Why Is MI5 Being Accused of Lying to the Courts? The Neo-Nazi Informant Scandal Explained

The MI5 building in London. (Credit: City.and.Color/Flickr)

MI5 gave 'false evidence, based on lies' to three UK courts while defending a violent neo-Nazi informant, according to a report by Sir John Goldring, the deputy investigatory powers commissioner, published this week in London.

The abuse carried out by the agent, known as 'Agent X', emerged through testimony from his former partner, Beth.

The case centres on Agent X, a foreign national and neo-Nazi informant who worked for MI5 and used that status, according to court records, to coerce and intimidate his British partner, known by the alias Beth.

He attacked her with a machete, tried to scare her into silence by invoking his links to the security service, and was later helped by MI5 to leave the UK to continue intelligence work while under police investigation.

How MI5's False Account Reached The Courts

In 2022 the government went to court to try to stop publication of reporting on Agent X. It failed to block publication but won him legal anonymity.

Beth then brought a case against MI5 at the Investigatory Powers Tribunal, and later sought a High Court review in 2024, arguing the agency had enabled her abuse and covered for him.

In each of those three proceedings, MI5 insisted it had strictly followed its 'neither confirm nor deny' secrecy policy, or NCND, about whether X was an agent, and judges accepted sworn evidence to that effect from a senior MI5 deputy director, Witness A.

Goldring has concluded that the NCND account was not true. MI5 had already breached the policy in 2020, when a senior officer, Officer 2, confirmed X's agent status in calls with a journalist and tried to talk him out of publishing, at one point describing X as 'not a real extremist'.
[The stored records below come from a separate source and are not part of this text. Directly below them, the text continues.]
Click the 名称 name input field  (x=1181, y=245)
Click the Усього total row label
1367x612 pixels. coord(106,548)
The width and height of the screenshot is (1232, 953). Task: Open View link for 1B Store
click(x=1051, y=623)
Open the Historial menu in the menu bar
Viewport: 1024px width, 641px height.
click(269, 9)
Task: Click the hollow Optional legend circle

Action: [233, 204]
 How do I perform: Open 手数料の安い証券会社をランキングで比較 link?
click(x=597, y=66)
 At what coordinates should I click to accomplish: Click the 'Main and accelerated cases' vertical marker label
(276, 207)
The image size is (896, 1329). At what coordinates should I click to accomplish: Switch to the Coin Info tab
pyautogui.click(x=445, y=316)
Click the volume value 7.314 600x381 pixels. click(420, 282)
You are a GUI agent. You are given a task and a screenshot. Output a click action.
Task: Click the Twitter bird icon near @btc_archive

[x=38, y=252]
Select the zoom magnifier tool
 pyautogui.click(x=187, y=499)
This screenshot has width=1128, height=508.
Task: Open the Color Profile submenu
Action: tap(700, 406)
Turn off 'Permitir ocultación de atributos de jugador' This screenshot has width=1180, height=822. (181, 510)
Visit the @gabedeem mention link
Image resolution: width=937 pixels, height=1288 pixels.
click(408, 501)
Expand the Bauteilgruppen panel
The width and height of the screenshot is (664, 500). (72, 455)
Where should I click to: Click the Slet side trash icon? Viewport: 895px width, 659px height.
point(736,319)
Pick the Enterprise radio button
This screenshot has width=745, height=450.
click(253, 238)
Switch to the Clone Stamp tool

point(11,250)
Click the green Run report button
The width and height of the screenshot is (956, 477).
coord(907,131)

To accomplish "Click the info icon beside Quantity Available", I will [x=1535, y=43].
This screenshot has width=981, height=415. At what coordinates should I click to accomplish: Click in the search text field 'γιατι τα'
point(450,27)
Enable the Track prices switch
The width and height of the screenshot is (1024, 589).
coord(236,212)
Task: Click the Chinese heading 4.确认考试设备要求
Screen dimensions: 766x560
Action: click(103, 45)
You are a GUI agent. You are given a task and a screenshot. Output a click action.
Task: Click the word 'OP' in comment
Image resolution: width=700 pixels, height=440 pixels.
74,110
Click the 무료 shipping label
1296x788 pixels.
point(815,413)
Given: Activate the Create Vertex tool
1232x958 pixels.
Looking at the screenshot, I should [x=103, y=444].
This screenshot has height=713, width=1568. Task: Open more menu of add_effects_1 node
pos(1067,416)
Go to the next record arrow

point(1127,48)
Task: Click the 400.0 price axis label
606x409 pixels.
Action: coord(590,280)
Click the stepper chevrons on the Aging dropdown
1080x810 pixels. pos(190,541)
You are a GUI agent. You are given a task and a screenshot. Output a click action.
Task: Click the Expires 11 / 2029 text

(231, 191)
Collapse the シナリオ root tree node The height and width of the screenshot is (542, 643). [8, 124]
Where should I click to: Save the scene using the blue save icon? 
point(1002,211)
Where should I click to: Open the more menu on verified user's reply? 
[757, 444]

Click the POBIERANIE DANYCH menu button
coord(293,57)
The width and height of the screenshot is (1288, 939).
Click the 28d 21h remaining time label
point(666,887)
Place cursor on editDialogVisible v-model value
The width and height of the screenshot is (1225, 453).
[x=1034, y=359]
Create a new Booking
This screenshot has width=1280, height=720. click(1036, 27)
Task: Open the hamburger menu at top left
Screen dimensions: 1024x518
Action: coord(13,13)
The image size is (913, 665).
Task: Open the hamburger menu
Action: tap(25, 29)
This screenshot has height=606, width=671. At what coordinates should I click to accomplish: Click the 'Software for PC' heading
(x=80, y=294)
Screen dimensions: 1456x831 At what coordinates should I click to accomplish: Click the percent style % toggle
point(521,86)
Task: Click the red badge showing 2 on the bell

When further questions were asked, armed with Beth's testimony that X was a violent abuser, Officer 2 later told his successor, Officer 3, that he 'thought he had not' confirmed X's status. Officer 3 then reassured colleagues, and ultimately the courts, that NCND had been maintained.

Inside The 'Cascade Of Dishonesty'

Goldring describes what followed as a 'cascade of dishonesty' and group self-deception. He finds Officer 2 'repeatedly told lies' and put forward a 'wholly fictitious account', while Officer 3 'misled' colleagues and 'did not act in good faith'.

A contemporaneous email cited in the report shows Officer 3 accepted that misleading the court this way could amount to perjury, yet he is said to have 'effectively shut down' the MI5 team that actually handled Agent X when they tried to flag that NCND had been broken.

Witness A is criticised for having 'overstated' what he knew in an internal legal meeting, helping entrench the false narrative. Even MI6 and a foreign intelligence partner were told the truth internally, yet the false account 'was allowed to take hold and persist'.

Oversight Breakdown And Official Response

Two earlier internal reviews had cleared MI5, attributing the false evidence to muddle and poor memory, but in July 2025 senior High Court judges ruled those investigations suffered from 'serious procedural deficiencies'.

The prime minister then ordered Goldring's fresh inquiry, which ran for 10 months and found MI5 gave 'false evidence, based on lies' to three courts, describing the failings as 'serious and systemic'.

Beth, who has already received compensation from MI5, said 'our authorities should have zero tolerance for male violence against women'.

MI5 Director General Sir Ken McCallum said the service 'recognises without hesitation the seriousness of our failings', apologising to both the courts and to Beth. Home Secretary Shabana Mahmood called the report 'stark' and promised 'urgent action' and tighter oversight.

The High Court and the Investigatory Powers Tribunal must now decide whether to pursue contempt of court proceedings against individual MI5 officers or the service as a whole, with Goldring's findings also leaving open the possibility of a criminal inquiry.